Shades of Cogs - an essay at a hyperessay

food for souls

“And what, Socrates,” Plato asks rhetorically in Protagoras “is the food of the soul? Surely, knowledge is the food of the soul.”

Knowledge, yes, knowledge is indeed food for the soul. There is an old proverb saying that a ”house that has a library in it has a soul.” However true it may be that a library is full of knowledge and that souls are made and remade in the interaction with other texts, in the meeting with other subjectivities, in the meeting with that which is Other, the saying reflects the primacy of the word - of logos - in western thought.

As we all know, Plato speaks as a man of reason, and of ideas, of an ideal transcendental world where truth and perfection reside. But, as he says in The Republic, music is a good companion in cultivating and aligning the ”soul from earliest years into likeness and sympathy with the beauty of reason” (Book IV). But, it is music in its simplest, most harmonious forms and only a few instruments like the lyre are considered to work for the temperance and education of children, for the cultivation of their harmonious and virtuous soul as,

musical training is a more potent instrument than any other, because rhythm and harmony find their way into the inward places of the soul, on which they mightily fasten, imparting grace, and making the soul of him who is rightly educated graceful (ibid).

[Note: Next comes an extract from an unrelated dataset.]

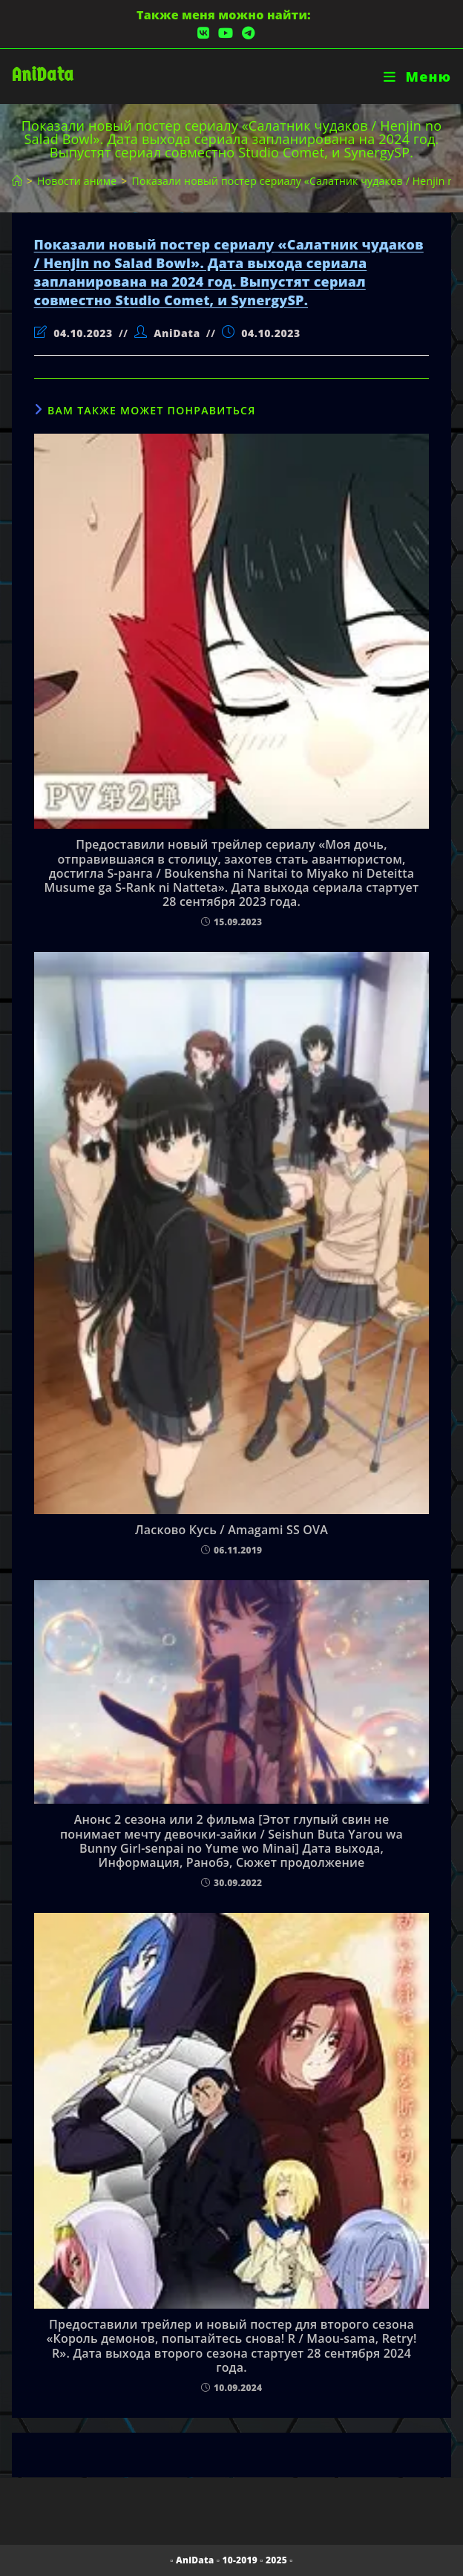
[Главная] (17, 181)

While the soul here is presupposed to exist prior to being exposed to a library, to books and to knowledge, it can nevertheless be refined and made graceful. The soul is neither self-contained, nor unchanging. It is malleable. What must be shunned then is that which leads astray from the “beauty of reason,” and when the child has grown up there should be no ”new kind of song” (ibid). No, there should be no “new kind of song” as music could prove to be disruptive to society as a whole since “any musical innovation is full of danger to the whole State” (ibid). Thus, music in Plato’s view is highly political by its very nature.

What’s a soul without music,
the rhythm of being, and of the body?
A soul famined, maybe.

As an African proverb says:
Music is food for the soul

Shades of Cogs shows an array a mapping a new media reading of texts published in the 'old' media print. The readings speaks about the indeterminacy and ex-stasis of signs, of mappings and structural frameworks. And music.

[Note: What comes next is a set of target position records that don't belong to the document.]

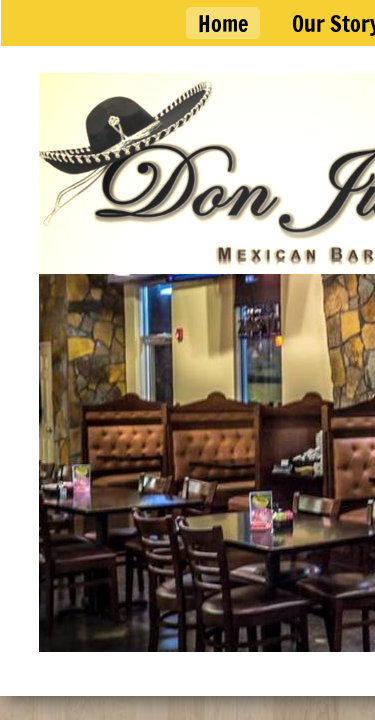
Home (223, 23)
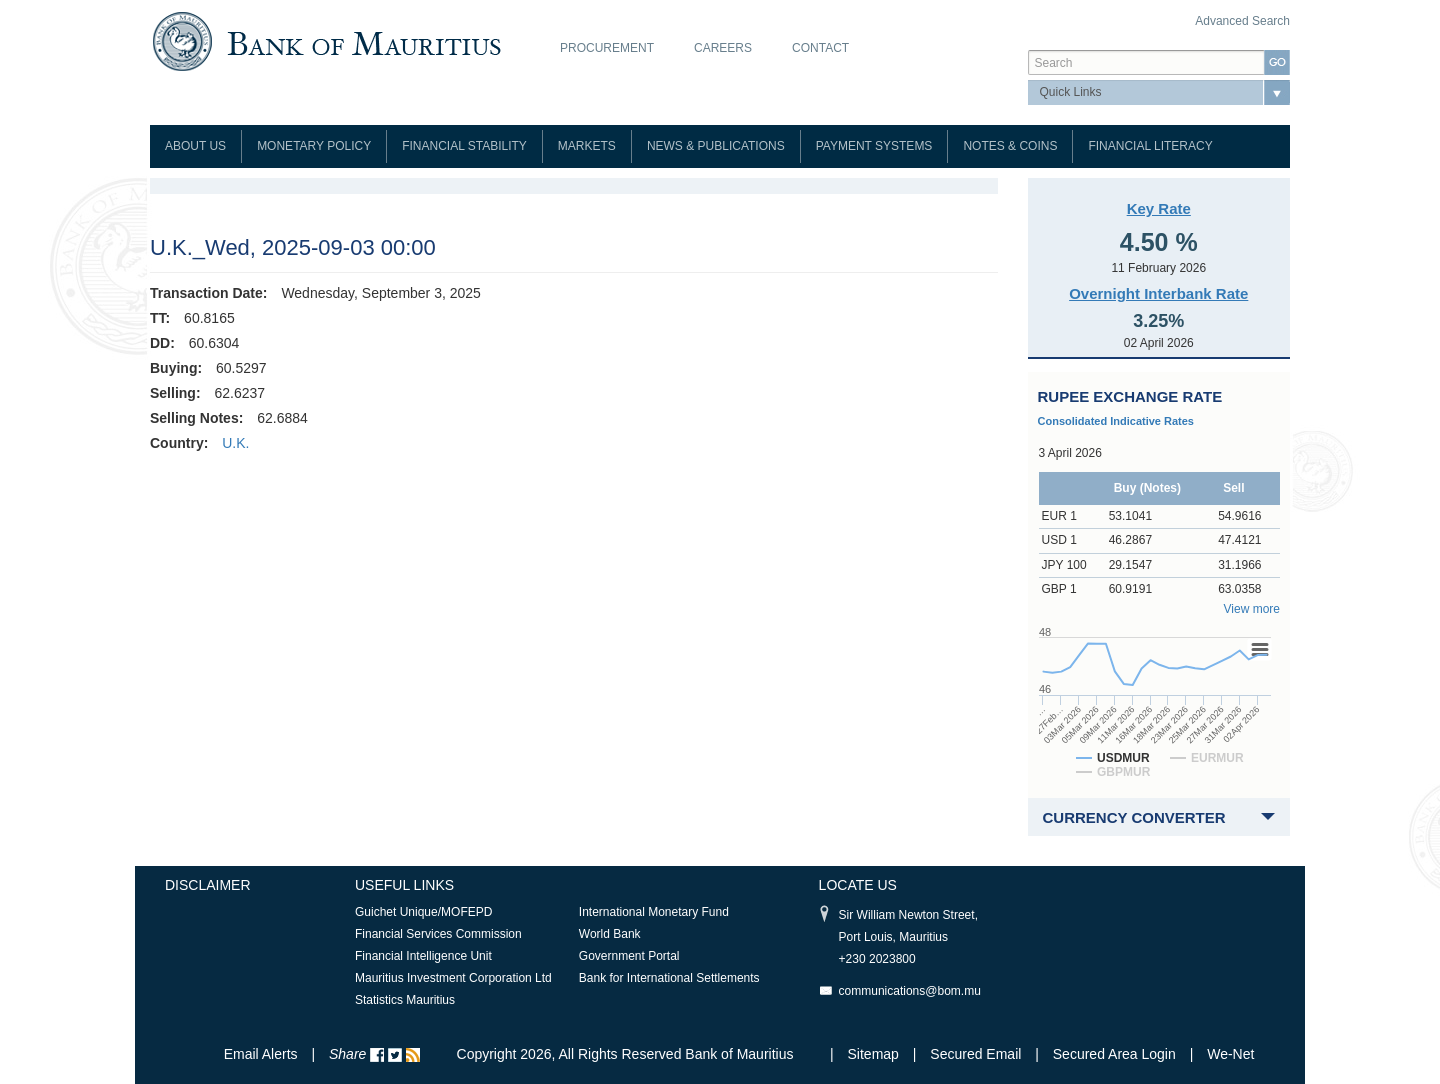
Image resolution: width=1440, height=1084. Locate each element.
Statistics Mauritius (405, 1000)
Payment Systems (874, 146)
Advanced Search (1242, 21)
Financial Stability (464, 146)
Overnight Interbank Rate (1158, 293)
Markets (587, 146)
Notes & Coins (1010, 146)
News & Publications (716, 146)
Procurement (607, 48)
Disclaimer (208, 885)
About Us (195, 146)
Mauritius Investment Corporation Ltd (453, 978)
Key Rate (1159, 208)
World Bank (610, 934)
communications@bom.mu (910, 991)
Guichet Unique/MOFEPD (423, 912)
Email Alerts (261, 1054)
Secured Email (975, 1054)
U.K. (235, 443)
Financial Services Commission (438, 934)
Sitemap (875, 1054)
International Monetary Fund (654, 912)
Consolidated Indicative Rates (1116, 421)
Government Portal (629, 956)
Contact (820, 48)
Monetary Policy (314, 146)
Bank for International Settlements (669, 978)
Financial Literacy (1150, 146)
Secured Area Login (1114, 1054)
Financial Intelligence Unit (423, 956)
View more (1252, 609)
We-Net (1230, 1054)
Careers (723, 48)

By happy coincidence, and despite his ambivalent relation to music, the string instrument kora resounds in Plato’s concept the chora, which he sees as a receptacle for the soul.

By happy coincidence, the string instrument kora resounds in Julia Kristeva’s rereading of the chora as the semiotic chora, a receptacle for the unconscious that embodies our being in the world. And this chora, this otherness, can be heard in the rhythms of our language, in the body’s movement…, and in the compositions we create.